Los Angeles, July 6, 2014

Reprinted from World Cinema Review (July 2014).

 

Don Roy King | Swimming Instructor / 2013 [TV (SNL) episode]

he likes you

by Douglas Messerli

 

Don Roy King (director) Swimming Instructor / 2013 [5:30 minutes] [TV (SNL) episode]

 

The endless TV series Saturday Night Live has had so very many LGBTQ+ sketches, particularly under the directorship of Don Roy King, that it is sometimes difficult to know how to choose among them. If nothing else, one might argue that they constitute some of the best satires of the vast catalogue of satiric sketches that the television hit ever produced.

    In Swimming Instructor, a basically unexperienced would-be swimmer, Terry (Will Forte) goes in search of an Olympic gold by signing up with the supposedly legendary swimming instructor Doug Frangello (John C. Reilly), who has apparently taught many an Olympic athlete how to become a winner.


     What hasn’t previously come to light is that his method is not to get into the pool with the would-be swimmers, but to strap them on to the front of his body where, as he attempts to teach them the basic swimming maneuvers he also frots them with his own body, resulting in loads of pleasure for the overweight teacher and a great deal of disconcertion for his uncomfortable students. He explains that they will have a year of “dry-dock” training before he actually takes him into the water. As Doug comments during their go at the crawl stroke: “He likes you!” Soon after he pauses to adjust his penis.

     Escape is nearly impossible, since they are quite literally strapped in and trapped. No one explains why they might keep coming for more lessons.

     In this case, after a year of land training, we are told, Terry finally hit the pool where he sank immediately and lapsed into a coma. After 40 years, Terry came out of the coma and took the gold medal 2048 Coma survivors Olympic in Tel Aviv.

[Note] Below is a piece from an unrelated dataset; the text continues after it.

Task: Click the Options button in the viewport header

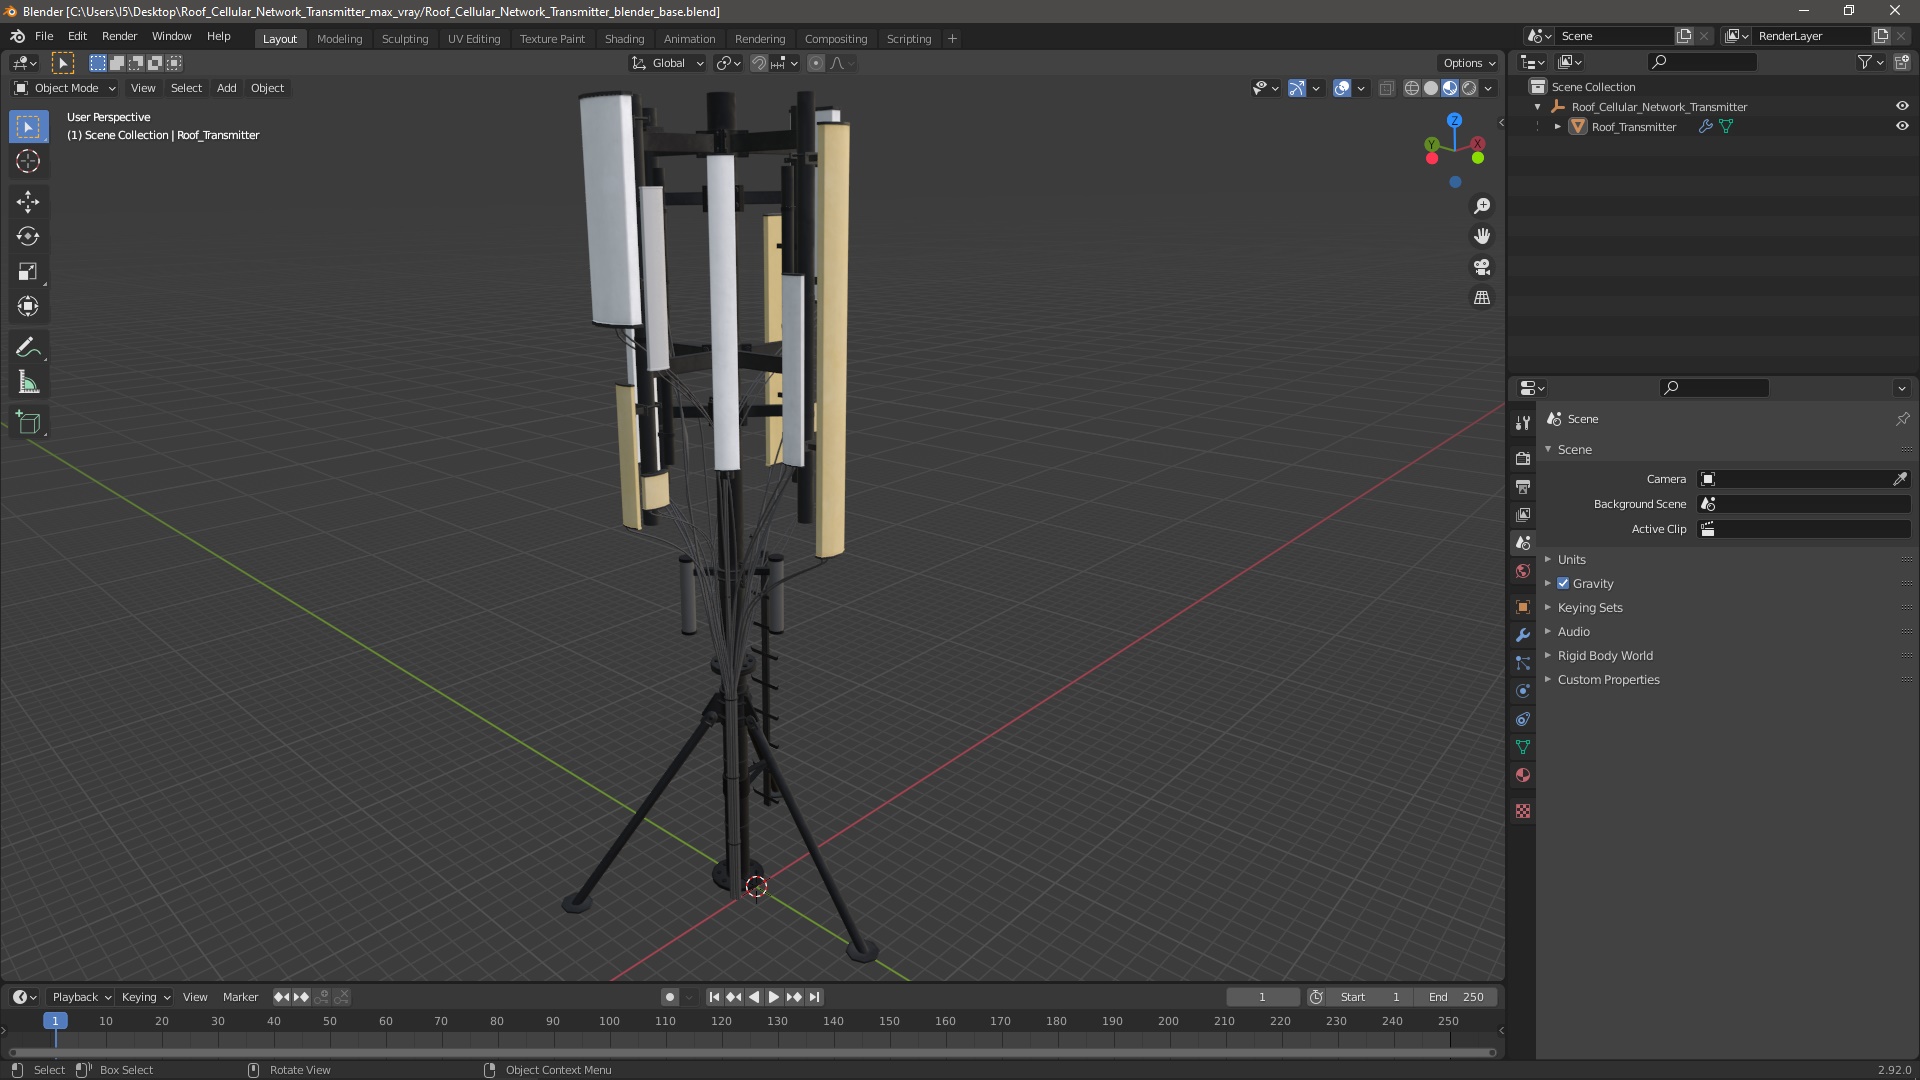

Actually, it was third place, but that too was a “gold” medal.

     It’s hard to imagine how such an obvious expression of male-on-male sexuality might be received today. In the 1990s and the first two decades of this century things were seemingly much more open on TV than they are today.

 

Los Angeles, March 12, 2025

Reprinted from My Queer Cinema blog (March 2025).

My Queer Cinema Index [with former World Cinema Review titles]

Films discussed (listed alphabetically by director) [Former Index to World Cinema Review with new titles incorporated] (You may request any ...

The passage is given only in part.